| Exercise description |
Reproduce the passage from the mindfulness article below verbatim, starting at "A mental health" and ending at "number of us.".

───── Supplied passage ─────

Our resilience to stress is to a large extent determined by our genes / Rex

YouGov and the Mental Health Foundation have reported that 29 per cent of people are stressed; whilst 24 per cent suffer from anxiety

A mental health charity has suggested that mindfulness treatments should be more widely available on the NHS, after revealing the results of a new YouGov survey.

Originally an ancient Buddhist practice, mindfulness is a form of therapy aimed at increasing people’s awareness of themselves, their emotions and the environment around them, through meditation, yoga and breathing.

As part of Mental Health Awareness week, the Mental Health Foundation has called for the NHS to make the practice available in all areas of the country to help those suffering from anxiety, stress, and depression.

According to a new survey, that is a significant number of us.

The stresses of modern life

YouGov and the Mental Health foundation have reported that 29 per cent of people are stressed; whilst 24 per cent suffer from anxiety and 17 per cent from depression.

In addition, the survey, which looked at over 2,000 British adults, reports that nearly half of workers struggle to switch off from work, and that nearly two thirds of people would be likely to take part in activities that reduce stress if given the option.

───── Data for analysis ─────

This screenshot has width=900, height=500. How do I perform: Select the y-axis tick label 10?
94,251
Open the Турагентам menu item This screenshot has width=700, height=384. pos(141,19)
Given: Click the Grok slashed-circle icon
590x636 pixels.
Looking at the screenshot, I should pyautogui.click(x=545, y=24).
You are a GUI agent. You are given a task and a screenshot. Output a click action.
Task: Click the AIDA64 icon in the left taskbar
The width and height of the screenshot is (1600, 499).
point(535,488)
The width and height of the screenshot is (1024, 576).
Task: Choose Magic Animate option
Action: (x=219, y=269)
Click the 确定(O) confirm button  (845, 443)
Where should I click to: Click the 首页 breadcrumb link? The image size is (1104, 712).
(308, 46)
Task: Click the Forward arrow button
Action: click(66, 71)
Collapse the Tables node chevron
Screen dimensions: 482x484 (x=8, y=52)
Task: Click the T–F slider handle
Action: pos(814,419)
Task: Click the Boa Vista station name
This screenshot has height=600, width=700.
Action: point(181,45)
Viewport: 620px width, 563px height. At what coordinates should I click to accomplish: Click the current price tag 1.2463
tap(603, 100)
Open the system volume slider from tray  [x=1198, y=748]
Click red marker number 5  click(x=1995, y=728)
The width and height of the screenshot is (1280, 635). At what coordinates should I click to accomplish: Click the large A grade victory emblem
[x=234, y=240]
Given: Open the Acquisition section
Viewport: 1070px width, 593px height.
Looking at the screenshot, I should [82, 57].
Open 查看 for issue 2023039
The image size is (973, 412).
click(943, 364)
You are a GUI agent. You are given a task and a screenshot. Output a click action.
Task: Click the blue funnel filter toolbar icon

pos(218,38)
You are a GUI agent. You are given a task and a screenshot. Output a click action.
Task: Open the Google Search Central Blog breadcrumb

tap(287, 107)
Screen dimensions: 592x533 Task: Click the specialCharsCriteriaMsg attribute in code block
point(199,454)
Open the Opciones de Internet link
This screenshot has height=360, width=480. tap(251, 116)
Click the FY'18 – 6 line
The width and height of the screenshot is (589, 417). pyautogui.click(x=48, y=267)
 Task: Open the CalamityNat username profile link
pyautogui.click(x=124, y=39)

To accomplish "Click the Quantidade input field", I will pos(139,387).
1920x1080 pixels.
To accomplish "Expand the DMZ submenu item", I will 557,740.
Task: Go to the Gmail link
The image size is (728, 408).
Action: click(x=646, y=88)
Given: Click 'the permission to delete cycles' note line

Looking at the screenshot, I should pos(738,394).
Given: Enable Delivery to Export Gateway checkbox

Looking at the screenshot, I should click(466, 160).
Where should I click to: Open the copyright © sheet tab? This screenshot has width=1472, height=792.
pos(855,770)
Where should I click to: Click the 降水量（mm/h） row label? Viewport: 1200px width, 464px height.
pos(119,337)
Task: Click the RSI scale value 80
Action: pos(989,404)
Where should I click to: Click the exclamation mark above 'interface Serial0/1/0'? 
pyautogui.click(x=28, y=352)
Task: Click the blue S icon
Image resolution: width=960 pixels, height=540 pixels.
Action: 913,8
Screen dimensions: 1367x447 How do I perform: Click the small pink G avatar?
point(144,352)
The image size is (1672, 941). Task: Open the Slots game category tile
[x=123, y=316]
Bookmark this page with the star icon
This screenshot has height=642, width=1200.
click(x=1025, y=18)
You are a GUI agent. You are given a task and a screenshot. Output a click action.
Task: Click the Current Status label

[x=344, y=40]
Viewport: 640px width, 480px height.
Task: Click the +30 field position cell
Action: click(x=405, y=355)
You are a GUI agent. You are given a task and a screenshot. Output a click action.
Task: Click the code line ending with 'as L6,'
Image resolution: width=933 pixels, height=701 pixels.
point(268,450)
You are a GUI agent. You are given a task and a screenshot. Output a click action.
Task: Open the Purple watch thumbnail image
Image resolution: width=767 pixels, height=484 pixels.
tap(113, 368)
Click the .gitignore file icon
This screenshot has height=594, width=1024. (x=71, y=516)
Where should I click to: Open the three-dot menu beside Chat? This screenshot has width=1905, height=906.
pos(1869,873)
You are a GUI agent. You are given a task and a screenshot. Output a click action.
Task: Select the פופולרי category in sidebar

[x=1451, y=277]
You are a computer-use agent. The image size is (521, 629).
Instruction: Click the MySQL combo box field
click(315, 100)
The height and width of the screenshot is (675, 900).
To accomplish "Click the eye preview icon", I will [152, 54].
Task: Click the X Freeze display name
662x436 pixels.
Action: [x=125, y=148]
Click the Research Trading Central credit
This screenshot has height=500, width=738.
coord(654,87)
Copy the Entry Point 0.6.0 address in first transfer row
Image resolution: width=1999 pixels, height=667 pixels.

─────

| Result of the task |
A mental health charity has suggested that mindfulness treatments should be more widely available on the NHS, after revealing the results of a new YouGov survey.

Originally an ancient Buddhist practice, mindfulness is a form of therapy aimed at increasing people’s awareness of themselves, their emotions and the environment around them, through meditation, yoga and breathing.

As part of Mental Health Awareness week, the Mental Health Foundation has called for the NHS to make the practice available in all areas of the country to help those suffering from anxiety, stress, and depression.

According to a new survey, that is a significant number of us.